All of this returns to sales numbers, which is the very raison d’être for this discussion. They’re not just the best selling popular music act in history—they continue to sell at a nearly untouchable rate. They’ve sold more than a billion records internationally. A billion. Only Elvis even comes close.

johnnycashAnother interesting trend in the big sellers of the 00s is how nostalgia for classics helped others as well. Johnny Cash made the Top 20. And while Metallica is still releasing new music, their biggest seller during the decade was their self-titled album from 1991. The same goes for Celine Dion, whose two biggest sellers were a greatest hits collection and Let’s Talk About Love, both from the 90s. Oh, and if you’re still not sold on the claim for the Beatles, consider this: the rock acts to come closest to the Beatles’ sales during this time are Linkin Park and Creed. Not likely to be immortalized on the shores of Lake Erie in the near future. And the most common answer today, U2, didn’t even make the Top 20.

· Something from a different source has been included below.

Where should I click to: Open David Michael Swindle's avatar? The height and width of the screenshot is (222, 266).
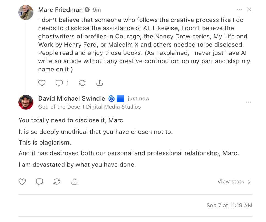point(26,102)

The biggest sellers in the US since 2000 are listed below, including mention of the album that sold best during the period. The figures come from Nielsen/SoundScan and are rounded to the nearest hundred thousand records sold.

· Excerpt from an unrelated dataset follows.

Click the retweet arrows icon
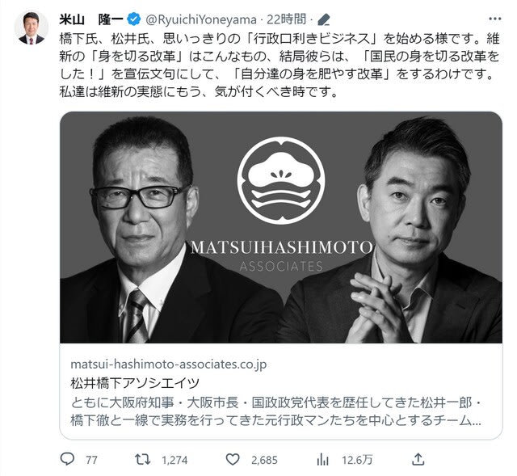517x476 pixels. coord(143,459)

1. Eminem (31.1 million) – The Marshall Mathers LP (10.1 million)
2. The Beatles (27.6 million) – 1 (11.4 million)
3. Tim McGraw (24.3 million) – Greatest Hits (6 million)
4. Toby Keith (24.2 million) – Shock’n Y’All (4.4 million)
5. Britney Spears (23 million) – Oops!...I Did It Again (9.2 million)
6. Kenny Chesney (21.4 million) – When the Sun Goes Down (4.1 million)
7. Nelly (21.2 million) – Country Grammar (8.5 million)
8. Linkin Park (21.1 million) – Hybrid Theory (9.6 million)
9. Creed (20.4 million) – Human Clay (9.5 million)
10. Jay-Z (19.4 million) – The Black Album (3.3 million)
11. Nickelback (19.2 million) – All the Right Reasons (7.2 million)
12. Josh Groban (19.1 million) – Closer (5.7 million)
13. Rascal Flatts (18.9 million) – Feels Like Today (5.1 million)
14. Metallica (18.5 million) – Metallica (3.7 million)
15. Alan Jackson (18.5 million) – Drive (3.5 million)
16. NSYNC (18.4 million) – No Strings Attached (11.1 million)
17. Dixie Chicks (18.3 million) – Home (6 million)
18. Johnny Cash (17.9 million) – 16 Greatest Hits (2.8 million)
19. Kid Rock (17.6 million) – Cocky (5 million)
20. Celine Dion (17.6 million) – All the Way…A Decade of Song (5 million)

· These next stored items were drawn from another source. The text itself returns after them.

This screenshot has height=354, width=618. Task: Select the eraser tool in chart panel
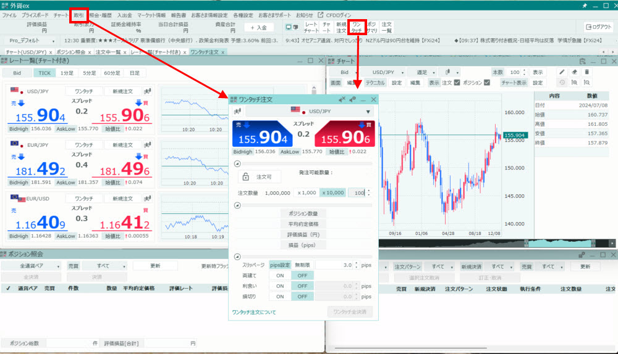(x=574, y=72)
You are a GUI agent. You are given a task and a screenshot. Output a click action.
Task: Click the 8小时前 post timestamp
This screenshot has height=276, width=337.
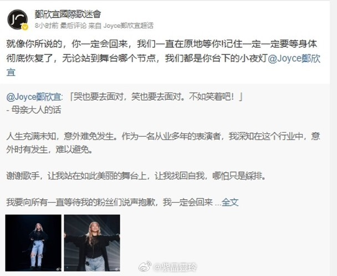(47, 26)
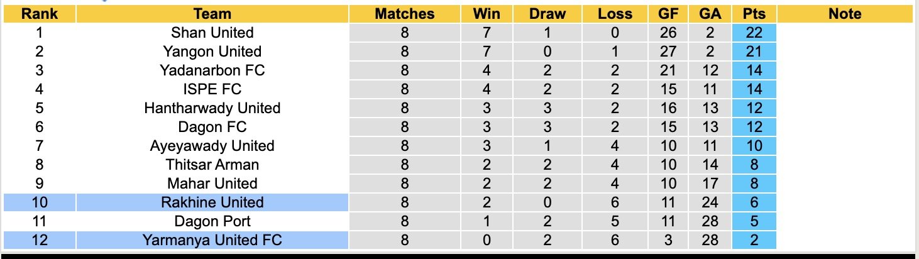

beatles2But, no, the title of “biggest rock band in the world” can’t honestly be applied to the Beatles. There is no definitive answer, but it has to be placed on a group that’s still touring the world and releasing new music. And since worldwide figures are nearly impossible to gauge, the numbers come solely from the US, which, despite what some jingoists may think, is not the whole world. But no act will ever be better known or more widely loved, and the fact that they’re still shifting units like almost no one else is a staggering achievement.

Now, can anyone explain most of the other acts in the Top 20? Who is buying that junk?